* **Task description**
Retype the material below, keeping each line identical.

* **Records shown**
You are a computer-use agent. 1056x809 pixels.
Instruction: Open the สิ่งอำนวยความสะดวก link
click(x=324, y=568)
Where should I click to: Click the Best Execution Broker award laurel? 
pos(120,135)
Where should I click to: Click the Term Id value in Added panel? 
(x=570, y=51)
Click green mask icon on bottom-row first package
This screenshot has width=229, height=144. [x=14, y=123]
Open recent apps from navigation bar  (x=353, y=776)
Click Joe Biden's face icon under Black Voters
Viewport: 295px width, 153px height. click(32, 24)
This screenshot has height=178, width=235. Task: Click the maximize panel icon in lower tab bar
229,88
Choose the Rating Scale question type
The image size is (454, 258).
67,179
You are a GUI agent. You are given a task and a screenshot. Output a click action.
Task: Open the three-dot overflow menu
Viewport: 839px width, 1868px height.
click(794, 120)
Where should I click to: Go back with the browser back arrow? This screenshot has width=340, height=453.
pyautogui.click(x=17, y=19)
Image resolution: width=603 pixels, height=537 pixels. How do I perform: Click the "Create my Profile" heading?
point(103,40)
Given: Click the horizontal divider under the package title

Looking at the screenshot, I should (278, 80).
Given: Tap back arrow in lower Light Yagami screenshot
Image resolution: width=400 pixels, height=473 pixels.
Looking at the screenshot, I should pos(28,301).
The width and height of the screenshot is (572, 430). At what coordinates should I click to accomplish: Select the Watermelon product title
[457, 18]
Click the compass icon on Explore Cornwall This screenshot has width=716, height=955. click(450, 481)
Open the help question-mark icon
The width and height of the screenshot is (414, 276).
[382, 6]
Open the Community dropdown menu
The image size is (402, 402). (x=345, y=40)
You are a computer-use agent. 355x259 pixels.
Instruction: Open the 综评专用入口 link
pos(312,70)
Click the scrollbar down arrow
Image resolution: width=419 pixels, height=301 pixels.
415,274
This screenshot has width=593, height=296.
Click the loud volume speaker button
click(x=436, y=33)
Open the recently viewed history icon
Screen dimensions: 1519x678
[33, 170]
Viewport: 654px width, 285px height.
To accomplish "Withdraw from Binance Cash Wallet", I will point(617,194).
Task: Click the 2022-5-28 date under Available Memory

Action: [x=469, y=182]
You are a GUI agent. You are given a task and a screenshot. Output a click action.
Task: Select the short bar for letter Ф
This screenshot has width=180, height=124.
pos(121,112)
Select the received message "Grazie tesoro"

* **Result for this task**
You are a computer-use agent. 1056x809 pixels.
Instruction: Open the สิ่งอำนวยความสะดวก link
click(x=324, y=568)
Where should I click to: Click the Best Execution Broker award laurel? 
pos(120,135)
Where should I click to: Click the Term Id value in Added panel? 
(x=570, y=51)
Click green mask icon on bottom-row first package
This screenshot has width=229, height=144. [x=14, y=123]
Open recent apps from navigation bar  (x=353, y=776)
Click Joe Biden's face icon under Black Voters
Viewport: 295px width, 153px height. click(32, 24)
This screenshot has height=178, width=235. Task: Click the maximize panel icon in lower tab bar
229,88
Choose the Rating Scale question type
The image size is (454, 258).
67,179
You are a GUI agent. You are given a task and a screenshot. Output a click action.
Task: Open the three-dot overflow menu
Viewport: 839px width, 1868px height.
click(794, 120)
Where should I click to: Go back with the browser back arrow? This screenshot has width=340, height=453.
pyautogui.click(x=17, y=19)
Image resolution: width=603 pixels, height=537 pixels. How do I perform: Click the "Create my Profile" heading?
point(103,40)
Given: Click the horizontal divider under the package title

Looking at the screenshot, I should (278, 80).
Given: Tap back arrow in lower Light Yagami screenshot
Image resolution: width=400 pixels, height=473 pixels.
Looking at the screenshot, I should pos(28,301).
The width and height of the screenshot is (572, 430). At what coordinates should I click to accomplish: Select the Watermelon product title
[457, 18]
Click the compass icon on Explore Cornwall This screenshot has width=716, height=955. click(450, 481)
Open the help question-mark icon
The width and height of the screenshot is (414, 276).
[382, 6]
Open the Community dropdown menu
The image size is (402, 402). (x=345, y=40)
You are a computer-use agent. 355x259 pixels.
Instruction: Open the 综评专用入口 link
pos(312,70)
Click the scrollbar down arrow
Image resolution: width=419 pixels, height=301 pixels.
415,274
This screenshot has width=593, height=296.
Click the loud volume speaker button
click(x=436, y=33)
Open the recently viewed history icon
Screen dimensions: 1519x678
[33, 170]
Viewport: 654px width, 285px height.
To accomplish "Withdraw from Binance Cash Wallet", I will point(617,194).
Task: Click the 2022-5-28 date under Available Memory

Action: [x=469, y=182]
You are a GUI agent. You are given a task and a screenshot. Output a click action.
Task: Select the short bar for letter Ф
This screenshot has width=180, height=124.
pos(121,112)
Select the received message "Grazie tesoro"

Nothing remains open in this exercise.